● What this task involves: For the records below, say how many lines contain the string "will". Give the number only.

● Records supplied:
>>

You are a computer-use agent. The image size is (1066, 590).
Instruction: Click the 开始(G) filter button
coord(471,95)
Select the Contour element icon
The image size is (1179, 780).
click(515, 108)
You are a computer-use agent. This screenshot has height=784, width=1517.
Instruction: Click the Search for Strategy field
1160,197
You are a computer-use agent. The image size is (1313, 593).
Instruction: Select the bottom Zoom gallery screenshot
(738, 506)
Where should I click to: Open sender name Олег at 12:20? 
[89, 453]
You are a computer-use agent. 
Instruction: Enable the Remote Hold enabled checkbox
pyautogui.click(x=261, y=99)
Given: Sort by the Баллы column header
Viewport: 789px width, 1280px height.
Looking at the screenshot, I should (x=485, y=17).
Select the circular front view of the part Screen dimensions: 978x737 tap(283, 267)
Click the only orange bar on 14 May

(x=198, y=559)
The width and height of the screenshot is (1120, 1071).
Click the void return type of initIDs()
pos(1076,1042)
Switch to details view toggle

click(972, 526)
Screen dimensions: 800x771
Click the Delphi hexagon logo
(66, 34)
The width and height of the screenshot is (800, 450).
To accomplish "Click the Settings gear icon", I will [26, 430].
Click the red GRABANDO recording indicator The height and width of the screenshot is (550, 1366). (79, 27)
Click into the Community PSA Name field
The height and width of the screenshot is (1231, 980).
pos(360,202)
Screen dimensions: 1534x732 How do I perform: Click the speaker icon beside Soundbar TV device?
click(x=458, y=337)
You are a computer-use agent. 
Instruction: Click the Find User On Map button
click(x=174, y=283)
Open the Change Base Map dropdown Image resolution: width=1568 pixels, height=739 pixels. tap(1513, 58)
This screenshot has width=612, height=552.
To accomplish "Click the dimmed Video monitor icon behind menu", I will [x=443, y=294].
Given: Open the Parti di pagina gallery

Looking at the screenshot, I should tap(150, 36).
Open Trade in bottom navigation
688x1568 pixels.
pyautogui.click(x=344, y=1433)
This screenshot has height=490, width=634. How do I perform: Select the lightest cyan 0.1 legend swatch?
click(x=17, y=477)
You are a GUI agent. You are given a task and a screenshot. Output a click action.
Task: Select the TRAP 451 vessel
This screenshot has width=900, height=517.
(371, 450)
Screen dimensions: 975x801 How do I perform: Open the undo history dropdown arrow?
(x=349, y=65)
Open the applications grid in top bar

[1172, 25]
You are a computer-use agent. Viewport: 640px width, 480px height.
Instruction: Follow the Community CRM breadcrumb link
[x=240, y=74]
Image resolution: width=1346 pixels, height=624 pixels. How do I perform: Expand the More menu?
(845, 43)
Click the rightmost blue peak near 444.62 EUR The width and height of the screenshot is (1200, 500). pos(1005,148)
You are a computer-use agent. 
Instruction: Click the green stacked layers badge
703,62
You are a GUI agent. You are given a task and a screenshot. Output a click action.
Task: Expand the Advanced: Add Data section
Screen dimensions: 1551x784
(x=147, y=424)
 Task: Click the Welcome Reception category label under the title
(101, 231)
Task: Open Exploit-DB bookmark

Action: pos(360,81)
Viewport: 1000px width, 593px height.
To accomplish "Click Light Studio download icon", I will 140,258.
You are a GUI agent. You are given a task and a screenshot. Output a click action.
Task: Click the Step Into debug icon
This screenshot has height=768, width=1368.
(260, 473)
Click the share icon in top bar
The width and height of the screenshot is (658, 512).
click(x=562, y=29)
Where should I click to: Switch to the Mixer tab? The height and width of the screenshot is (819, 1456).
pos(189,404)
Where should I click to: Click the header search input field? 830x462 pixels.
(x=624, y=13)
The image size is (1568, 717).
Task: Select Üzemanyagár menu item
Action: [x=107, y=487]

<<

● Solution to this problem: 3